The Inverse Conway Maneuver

Or as Chaiyya would say "More BS That Comes Out Of IT".  If she could speak, which she can't.

This is the latest bit of jargon that is flavour of the month in IT circles here.  We'll skip lightly past the fact that it's the American spelling of "manoeuvre" (and is therefore wrong) and ask the questions: 
Who knew there was a Conway manoeuvre?  
Who knows what a Conway manoeuvre is?
Is it even important?
And WTAF is an inverse Conway manoeuvre?

Because I'm hugely inquisitive I did a bit of research.  

There was never a Conway manoeuvre - there is, however, a Conway's Law (which is more of an observation than a law).  It runs "Any organization that designs a system (defined broadly) will produce a design whose structure is a copy of the organization's communication structure".  

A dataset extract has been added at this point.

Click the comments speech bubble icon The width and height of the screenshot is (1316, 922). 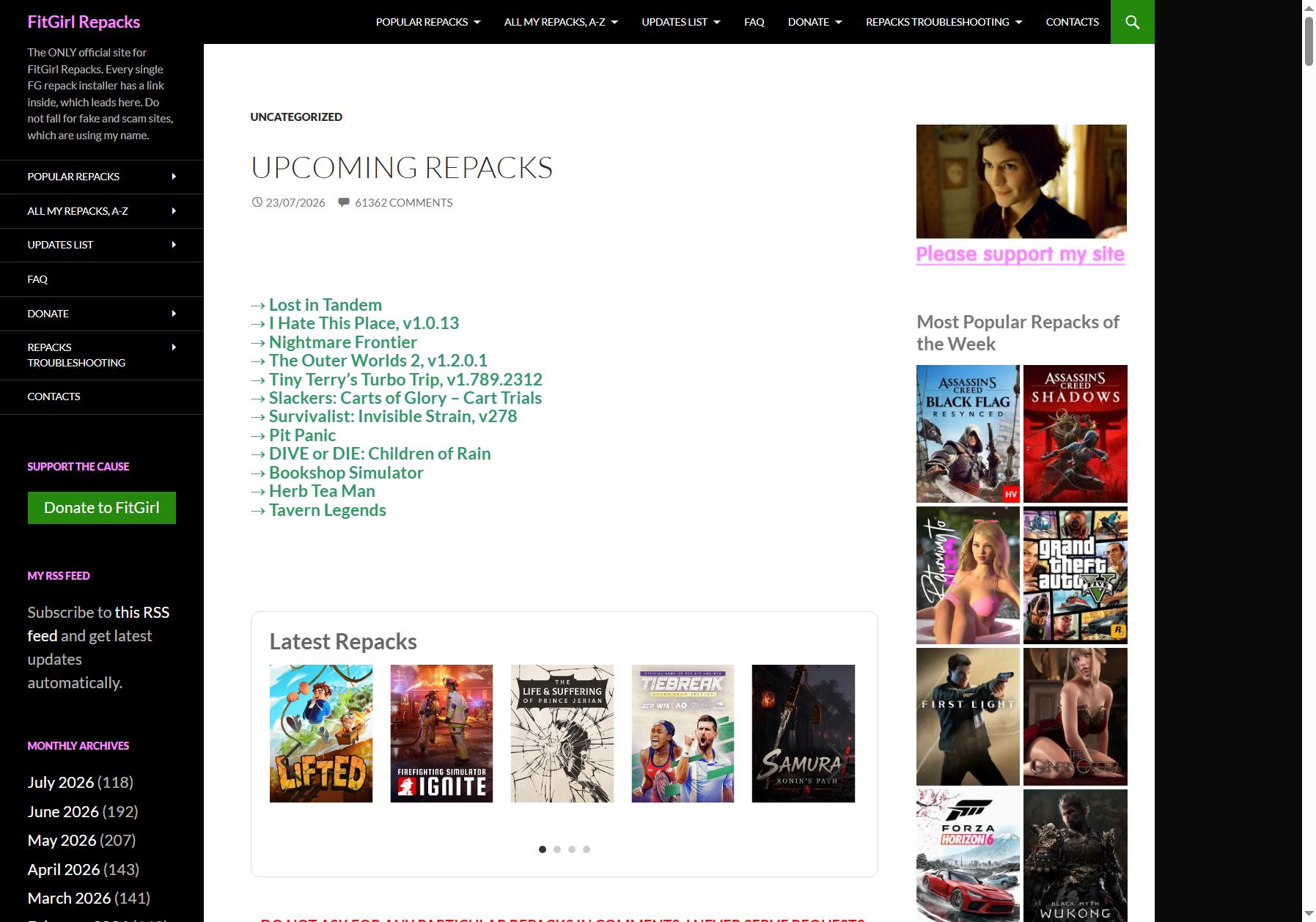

It might have been earth shattering news in 1967 (when it was coined) but only if your earth was made of incredibly thin porcelain.

And now we have the Manoeuvre and we have the Inverse Version which is obviously SOOOOO much better and really isn't Buzzword Bingo Gone Bad.

I think I've had enough of BS for this week.  We could play the game and just invent spurious terms that we attempt to drop into meetings hoping no-one wants to be embarassed by asking "what actually does that mean?"

The Handyman Corollary - "This is too complicated, let's ignore that and set stupidly unrealistic deadlines and make sure no support is available".

I'm sure you have better ideas.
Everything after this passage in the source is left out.